There were c3 young Pied Wagtails feeding at Pottery Lane,

while this Reed Warbler put in just a brief appearance before I came across both

this adult Moorhen and

the first juvenile Coot I have seen this year. Before leaving the reserve it was worth taking a shot of this handsome

Lesser Black-backed Gull before walking over to Lodmoor. There the story was similar

with this mother Mallard showing off her new brood, paying scant attention to me.

In the roadside ditch this Song Thrush was also busily collecting to feed its young. The first Common Tern chicks were being exposed to the world for the first time, while being continuously being fed by the adult birds. In addition there were about a dozen Black-headed Gulls (including a recently fledged youngster), c2 Lapwing, a flying Marsh Harrier and a Ruddy Duck.

It would be untrue to say there was 'nothing' at Ferry Bridge, but single Oystercatcher, the summering pair of Red-breasted Merganser and a few Little Terns were expected, while

at Portland these 2 juvenile Goldfinches were part of a 40+ mixed flock, along with Linnets,

and while not wishing to be branded sexist, a 'female' Broad-bodied Chaser (Dragonfly) should compliment the 'male' presented last week.

Out of the Archives

While at the Bird Observatory, the conversation turned to yesterdays discovery of a Tufted Puffin in Veranger Fjord, remote northern Norway, where Martin Cade, the Warden, had himself been in May last year. On that occasion he missed a Soft-plumaged Petrel by just 2 days, and now a second extremely rare bird had shown up again at the very same place. This generated memories of my first experience of this species in Alaska during my 2007 back-packing expedition, so here is a shot of

a Tufted Puffin taking off just south of Seward, Alaska.

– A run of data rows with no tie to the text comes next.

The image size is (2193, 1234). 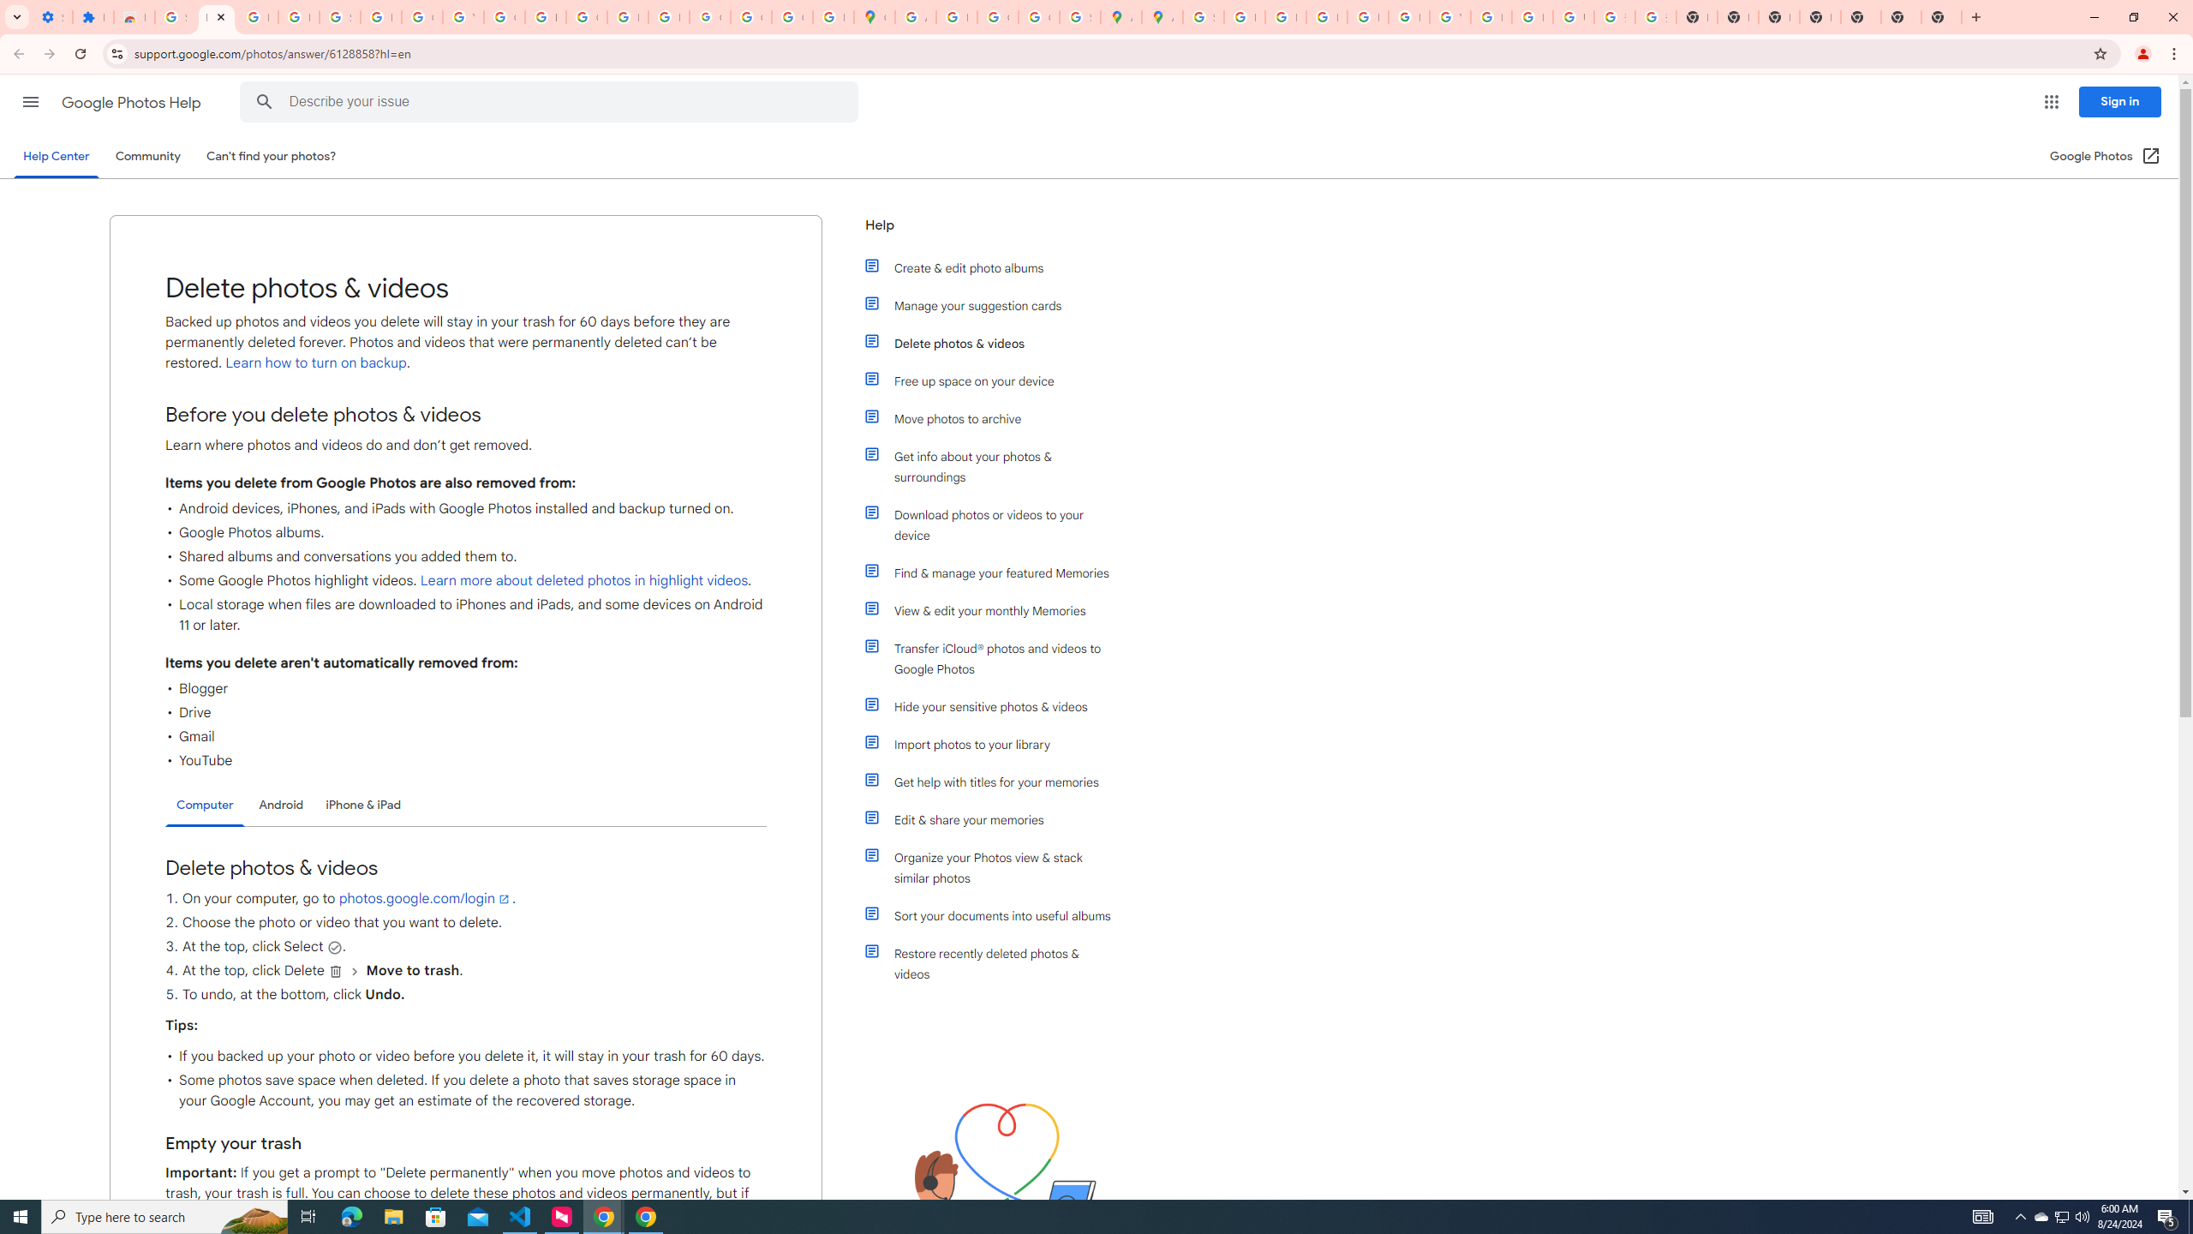 What do you see at coordinates (216, 16) in the screenshot?
I see `'Delete photos & videos - Computer - Google Photos Help'` at bounding box center [216, 16].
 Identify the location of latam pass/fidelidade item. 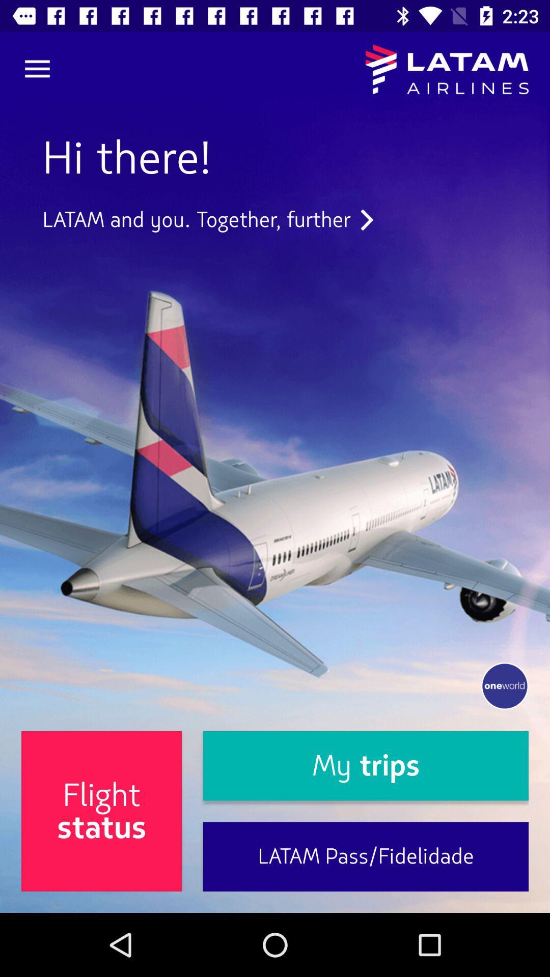
(365, 856).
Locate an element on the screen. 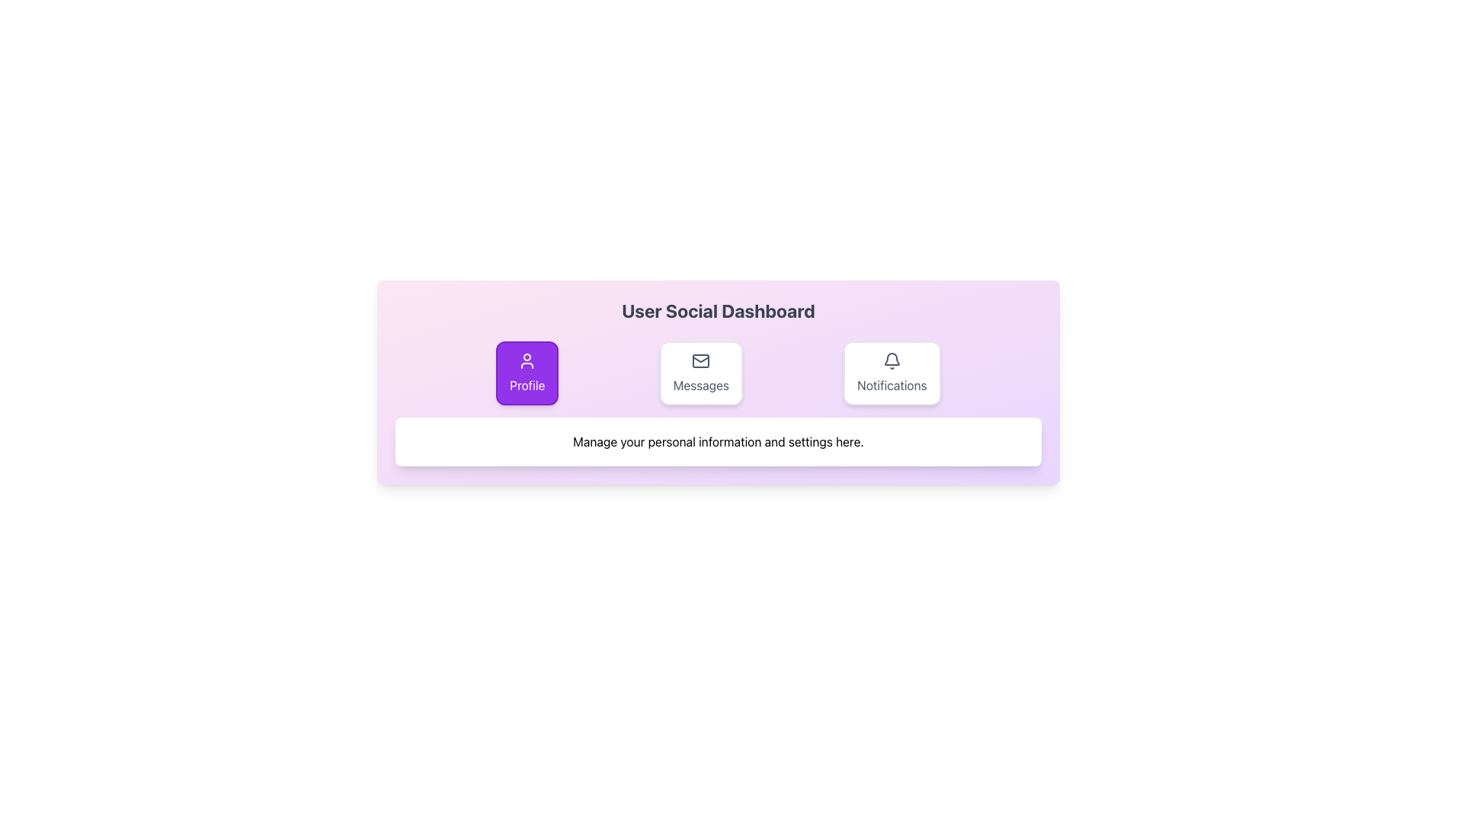 The width and height of the screenshot is (1463, 823). the rectangular shape with rounded corners located centrally inside the mail icon, which is the middle icon in a row of three icons is located at coordinates (700, 361).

This in turn led to a discussion about the differences between Marbled & Long-billed Murrelet and their very close relative Black Guillemot. A single of the later, almost exclusively associated with salt water (the sea), was once found in the fresh water area of Lodmoor, while both Murrelet's are just as likely to be recorded inland and often nest in trees.

Great Britain's first, and still only, Long-billed Murrelet was found at Dawlish Warren on 7th November 2006, and initially identified as a Little Auk, later being seen by many hundreds of 'birders' at Seaton.

This 'summer plumage' Black Guillemot graced the Buchan Alpha sea-area for several days, some years ago,

and at one stage photographed 'underwater' clutching an unidentified object in its bill.

and as I wended my way home, the Maersk Boston, which had previously been anchored in Weymouth Bay for 3 days, appeared as she rounded Grove Point.

The medium size Container Ship Maersk Boston heading in the direction of the Atlantic Ocean.